— Start of DATA SHOWN —

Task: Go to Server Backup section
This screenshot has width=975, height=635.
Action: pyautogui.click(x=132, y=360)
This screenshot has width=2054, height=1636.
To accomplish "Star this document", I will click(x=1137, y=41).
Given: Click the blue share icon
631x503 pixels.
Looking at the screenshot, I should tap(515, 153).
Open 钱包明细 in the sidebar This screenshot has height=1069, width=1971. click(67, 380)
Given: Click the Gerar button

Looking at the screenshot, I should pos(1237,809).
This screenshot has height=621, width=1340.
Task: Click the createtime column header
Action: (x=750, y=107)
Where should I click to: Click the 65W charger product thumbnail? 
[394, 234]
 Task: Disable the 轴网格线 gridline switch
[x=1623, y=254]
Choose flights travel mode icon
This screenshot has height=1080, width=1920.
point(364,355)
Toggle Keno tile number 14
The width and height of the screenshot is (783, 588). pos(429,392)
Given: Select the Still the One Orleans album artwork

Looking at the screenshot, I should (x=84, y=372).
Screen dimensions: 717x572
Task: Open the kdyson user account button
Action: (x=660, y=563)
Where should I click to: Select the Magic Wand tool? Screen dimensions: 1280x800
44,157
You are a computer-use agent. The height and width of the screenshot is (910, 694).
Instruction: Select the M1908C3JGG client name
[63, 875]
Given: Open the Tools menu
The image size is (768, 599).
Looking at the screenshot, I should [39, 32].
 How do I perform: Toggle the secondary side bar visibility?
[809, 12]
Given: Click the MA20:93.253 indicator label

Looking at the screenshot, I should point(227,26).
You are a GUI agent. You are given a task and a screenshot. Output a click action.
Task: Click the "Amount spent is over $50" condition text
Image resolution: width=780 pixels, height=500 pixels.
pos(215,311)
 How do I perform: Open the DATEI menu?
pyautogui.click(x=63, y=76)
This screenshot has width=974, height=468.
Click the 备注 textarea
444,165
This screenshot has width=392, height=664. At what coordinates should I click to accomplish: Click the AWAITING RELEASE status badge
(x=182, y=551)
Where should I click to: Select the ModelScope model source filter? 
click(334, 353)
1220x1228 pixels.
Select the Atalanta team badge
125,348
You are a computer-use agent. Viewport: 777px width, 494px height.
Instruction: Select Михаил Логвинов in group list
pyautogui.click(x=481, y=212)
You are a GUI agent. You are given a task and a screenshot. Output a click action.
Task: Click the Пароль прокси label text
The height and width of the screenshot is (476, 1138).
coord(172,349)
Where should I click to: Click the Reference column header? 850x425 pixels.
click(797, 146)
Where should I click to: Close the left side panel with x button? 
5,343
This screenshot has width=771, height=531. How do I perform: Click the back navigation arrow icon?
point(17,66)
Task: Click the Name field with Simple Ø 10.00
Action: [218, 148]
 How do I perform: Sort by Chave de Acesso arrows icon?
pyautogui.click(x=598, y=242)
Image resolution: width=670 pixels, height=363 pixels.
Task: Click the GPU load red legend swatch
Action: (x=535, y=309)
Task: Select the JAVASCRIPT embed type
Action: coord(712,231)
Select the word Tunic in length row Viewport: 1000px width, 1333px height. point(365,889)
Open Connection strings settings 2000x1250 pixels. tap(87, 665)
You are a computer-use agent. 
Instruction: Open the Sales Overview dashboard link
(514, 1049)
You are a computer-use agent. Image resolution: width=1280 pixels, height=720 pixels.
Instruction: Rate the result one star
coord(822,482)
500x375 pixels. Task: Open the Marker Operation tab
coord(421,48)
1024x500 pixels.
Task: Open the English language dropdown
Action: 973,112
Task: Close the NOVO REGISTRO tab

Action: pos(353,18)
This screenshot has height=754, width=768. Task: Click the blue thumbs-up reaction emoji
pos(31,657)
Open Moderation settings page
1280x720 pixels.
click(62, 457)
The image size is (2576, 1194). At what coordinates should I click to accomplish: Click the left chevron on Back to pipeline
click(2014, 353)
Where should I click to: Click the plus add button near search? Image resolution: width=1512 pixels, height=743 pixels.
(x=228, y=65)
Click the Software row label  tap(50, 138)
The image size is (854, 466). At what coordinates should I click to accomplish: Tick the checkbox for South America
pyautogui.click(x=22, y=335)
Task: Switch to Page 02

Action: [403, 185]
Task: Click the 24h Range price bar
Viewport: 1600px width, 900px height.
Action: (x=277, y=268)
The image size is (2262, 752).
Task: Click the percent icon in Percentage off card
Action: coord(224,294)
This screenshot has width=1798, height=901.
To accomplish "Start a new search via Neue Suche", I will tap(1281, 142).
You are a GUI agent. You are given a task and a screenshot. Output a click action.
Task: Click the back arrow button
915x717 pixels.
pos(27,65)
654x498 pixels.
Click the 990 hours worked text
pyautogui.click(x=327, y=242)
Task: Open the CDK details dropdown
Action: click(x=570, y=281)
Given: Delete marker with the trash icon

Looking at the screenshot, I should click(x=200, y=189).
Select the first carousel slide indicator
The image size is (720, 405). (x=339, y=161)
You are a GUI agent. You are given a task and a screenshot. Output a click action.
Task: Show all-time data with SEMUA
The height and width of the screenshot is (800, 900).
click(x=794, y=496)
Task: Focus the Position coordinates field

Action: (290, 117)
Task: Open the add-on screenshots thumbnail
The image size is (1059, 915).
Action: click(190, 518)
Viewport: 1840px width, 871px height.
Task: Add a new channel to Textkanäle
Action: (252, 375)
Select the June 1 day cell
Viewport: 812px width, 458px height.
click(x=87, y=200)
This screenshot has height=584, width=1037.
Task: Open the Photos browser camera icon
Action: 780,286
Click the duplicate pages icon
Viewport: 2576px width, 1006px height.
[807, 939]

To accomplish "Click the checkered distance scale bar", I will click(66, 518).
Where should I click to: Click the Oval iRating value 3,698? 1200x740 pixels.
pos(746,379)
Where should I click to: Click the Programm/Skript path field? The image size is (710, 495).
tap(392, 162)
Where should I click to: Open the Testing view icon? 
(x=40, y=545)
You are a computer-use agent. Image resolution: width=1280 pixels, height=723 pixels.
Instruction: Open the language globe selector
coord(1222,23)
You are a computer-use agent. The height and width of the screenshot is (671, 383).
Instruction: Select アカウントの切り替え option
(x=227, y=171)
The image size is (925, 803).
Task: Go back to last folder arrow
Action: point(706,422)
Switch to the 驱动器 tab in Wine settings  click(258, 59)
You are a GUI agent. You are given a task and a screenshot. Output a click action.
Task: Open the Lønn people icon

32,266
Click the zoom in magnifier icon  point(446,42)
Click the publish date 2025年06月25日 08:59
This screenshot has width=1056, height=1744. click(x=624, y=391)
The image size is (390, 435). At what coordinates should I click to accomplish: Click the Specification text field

— End of DATA SHOWN —

» WRITTEN REQUEST
Rewrite the records with every "Instruction" changed to "Directive" and nothing else altered.

» WRITTEN RESPONSE
Task: Go to Server Backup section
This screenshot has width=975, height=635.
Action: pyautogui.click(x=132, y=360)
This screenshot has width=2054, height=1636.
To accomplish "Star this document", I will click(x=1137, y=41).
Given: Click the blue share icon
631x503 pixels.
Looking at the screenshot, I should tap(515, 153).
Open 钱包明细 in the sidebar This screenshot has height=1069, width=1971. click(67, 380)
Given: Click the Gerar button

Looking at the screenshot, I should pos(1237,809).
This screenshot has height=621, width=1340.
Task: Click the createtime column header
Action: (x=750, y=107)
Where should I click to: Click the 65W charger product thumbnail? 
[394, 234]
 Task: Disable the 轴网格线 gridline switch
[x=1623, y=254]
Choose flights travel mode icon
This screenshot has height=1080, width=1920.
point(364,355)
Toggle Keno tile number 14
The width and height of the screenshot is (783, 588). pos(429,392)
Given: Select the Still the One Orleans album artwork

Looking at the screenshot, I should (x=84, y=372).
Screen dimensions: 717x572
Task: Open the kdyson user account button
Action: (x=660, y=563)
Where should I click to: Select the Magic Wand tool? Screen dimensions: 1280x800
44,157
You are a computer-use agent. The height and width of the screenshot is (910, 694).
Directive: Select the M1908C3JGG client name
[63, 875]
Given: Open the Tools menu
The image size is (768, 599).
Looking at the screenshot, I should [39, 32].
 How do I perform: Toggle the secondary side bar visibility?
[809, 12]
Given: Click the MA20:93.253 indicator label

Looking at the screenshot, I should point(227,26).
You are a GUI agent. You are given a task and a screenshot. Output a click action.
Task: Click the "Amount spent is over $50" condition text
Image resolution: width=780 pixels, height=500 pixels.
pos(215,311)
 How do I perform: Open the DATEI menu?
pyautogui.click(x=63, y=76)
This screenshot has width=974, height=468.
Click the 备注 textarea
444,165
This screenshot has width=392, height=664. At what coordinates should I click to accomplish: Click the AWAITING RELEASE status badge
(x=182, y=551)
Where should I click to: Select the ModelScope model source filter? 
click(334, 353)
1220x1228 pixels.
Select the Atalanta team badge
125,348
You are a computer-use agent. Viewport: 777px width, 494px height.
Directive: Select Михаил Логвинов in group list
pyautogui.click(x=481, y=212)
You are a GUI agent. You are given a task and a screenshot. Output a click action.
Task: Click the Пароль прокси label text
The height and width of the screenshot is (476, 1138).
coord(172,349)
Where should I click to: Click the Reference column header? 850x425 pixels.
click(797, 146)
Where should I click to: Close the left side panel with x button? 
5,343
This screenshot has width=771, height=531. How do I perform: Click the back navigation arrow icon?
point(17,66)
Task: Click the Name field with Simple Ø 10.00
Action: [218, 148]
 How do I perform: Sort by Chave de Acesso arrows icon?
pyautogui.click(x=598, y=242)
Image resolution: width=670 pixels, height=363 pixels.
Task: Click the GPU load red legend swatch
Action: (x=535, y=309)
Task: Select the JAVASCRIPT embed type
Action: coord(712,231)
Select the word Tunic in length row Viewport: 1000px width, 1333px height. point(365,889)
Open Connection strings settings 2000x1250 pixels. tap(87, 665)
You are a computer-use agent. 
Directive: Open the Sales Overview dashboard link
(514, 1049)
You are a computer-use agent. Image resolution: width=1280 pixels, height=720 pixels.
Directive: Rate the result one star
coord(822,482)
500x375 pixels. Task: Open the Marker Operation tab
coord(421,48)
1024x500 pixels.
Task: Open the English language dropdown
Action: 973,112
Task: Close the NOVO REGISTRO tab

Action: pos(353,18)
This screenshot has height=754, width=768. Task: Click the blue thumbs-up reaction emoji
pos(31,657)
Open Moderation settings page
1280x720 pixels.
click(62, 457)
The image size is (2576, 1194). At what coordinates should I click to accomplish: Click the left chevron on Back to pipeline
click(2014, 353)
Where should I click to: Click the plus add button near search? Image resolution: width=1512 pixels, height=743 pixels.
(x=228, y=65)
Click the Software row label  tap(50, 138)
The image size is (854, 466). At what coordinates should I click to accomplish: Tick the checkbox for South America
pyautogui.click(x=22, y=335)
Task: Switch to Page 02

Action: [403, 185]
Task: Click the 24h Range price bar
Viewport: 1600px width, 900px height.
Action: (x=277, y=268)
The image size is (2262, 752).
Task: Click the percent icon in Percentage off card
Action: coord(224,294)
This screenshot has width=1798, height=901.
To accomplish "Start a new search via Neue Suche", I will tap(1281, 142).
You are a GUI agent. You are given a task and a screenshot. Output a click action.
Task: Click the back arrow button
915x717 pixels.
pos(27,65)
654x498 pixels.
Click the 990 hours worked text
pyautogui.click(x=327, y=242)
Task: Open the CDK details dropdown
Action: click(x=570, y=281)
Given: Delete marker with the trash icon

Looking at the screenshot, I should click(x=200, y=189).
Select the first carousel slide indicator
The image size is (720, 405). (x=339, y=161)
You are a GUI agent. You are given a task and a screenshot. Output a click action.
Task: Show all-time data with SEMUA
The height and width of the screenshot is (800, 900).
click(x=794, y=496)
Task: Focus the Position coordinates field

Action: (290, 117)
Task: Open the add-on screenshots thumbnail
The image size is (1059, 915).
Action: click(190, 518)
Viewport: 1840px width, 871px height.
Task: Add a new channel to Textkanäle
Action: (252, 375)
Select the June 1 day cell
Viewport: 812px width, 458px height.
click(x=87, y=200)
This screenshot has height=584, width=1037.
Task: Open the Photos browser camera icon
Action: 780,286
Click the duplicate pages icon
Viewport: 2576px width, 1006px height.
[807, 939]

To accomplish "Click the checkered distance scale bar", I will click(66, 518).
Where should I click to: Click the Oval iRating value 3,698? 1200x740 pixels.
pos(746,379)
Where should I click to: Click the Programm/Skript path field? The image size is (710, 495).
tap(392, 162)
Where should I click to: Open the Testing view icon? 
(x=40, y=545)
You are a computer-use agent. Image resolution: width=1280 pixels, height=723 pixels.
Directive: Open the language globe selector
coord(1222,23)
You are a computer-use agent. The height and width of the screenshot is (671, 383).
Directive: Select アカウントの切り替え option
(x=227, y=171)
The image size is (925, 803).
Task: Go back to last folder arrow
Action: point(706,422)
Switch to the 驱动器 tab in Wine settings  click(258, 59)
You are a GUI agent. You are given a task and a screenshot. Output a click action.
Task: Open the Lønn people icon

32,266
Click the zoom in magnifier icon  point(446,42)
Click the publish date 2025年06月25日 08:59
This screenshot has width=1056, height=1744. click(x=624, y=391)
The image size is (390, 435). At what coordinates should I click to accomplish: Click the Specification text field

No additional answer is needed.